_Extracted information_:
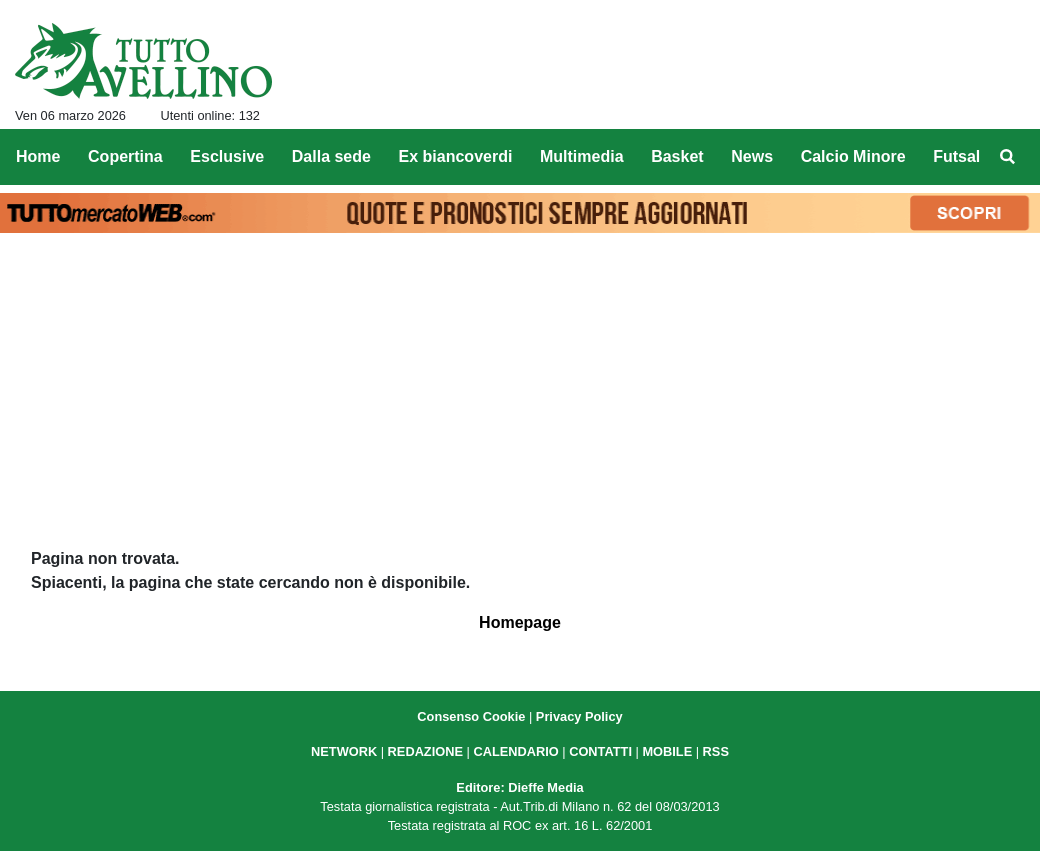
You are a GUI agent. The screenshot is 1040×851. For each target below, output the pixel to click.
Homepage (520, 622)
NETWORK (344, 751)
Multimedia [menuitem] (582, 156)
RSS (716, 751)
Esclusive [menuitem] (227, 156)
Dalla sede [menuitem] (331, 156)
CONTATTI (600, 751)
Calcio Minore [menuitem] (853, 156)
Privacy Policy (579, 716)
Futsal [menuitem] (956, 156)
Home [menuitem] (38, 156)
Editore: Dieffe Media (519, 787)
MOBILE (667, 751)
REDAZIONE (425, 751)
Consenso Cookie (471, 716)
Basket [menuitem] (677, 156)
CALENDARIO (515, 751)
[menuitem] (1008, 157)
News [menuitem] (752, 156)
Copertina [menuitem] (125, 156)
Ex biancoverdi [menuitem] (456, 156)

_What you need to do_: Repeat the rows from the line containing "Consenso Cookie (471, 716)" through the end of the rows, both ends included, keeping each request. Scale every click coordinate by 1.05, round to whole numbers with halves rounded up, and give only those rows.

_The result_:
Consenso Cookie (495, 752)
Basket [menuitem] (711, 164)
CALENDARIO (541, 789)
[menuitem] (1058, 165)
News [menuitem] (790, 164)
Copertina [menuitem] (131, 164)
Ex biancoverdi [menuitem] (479, 164)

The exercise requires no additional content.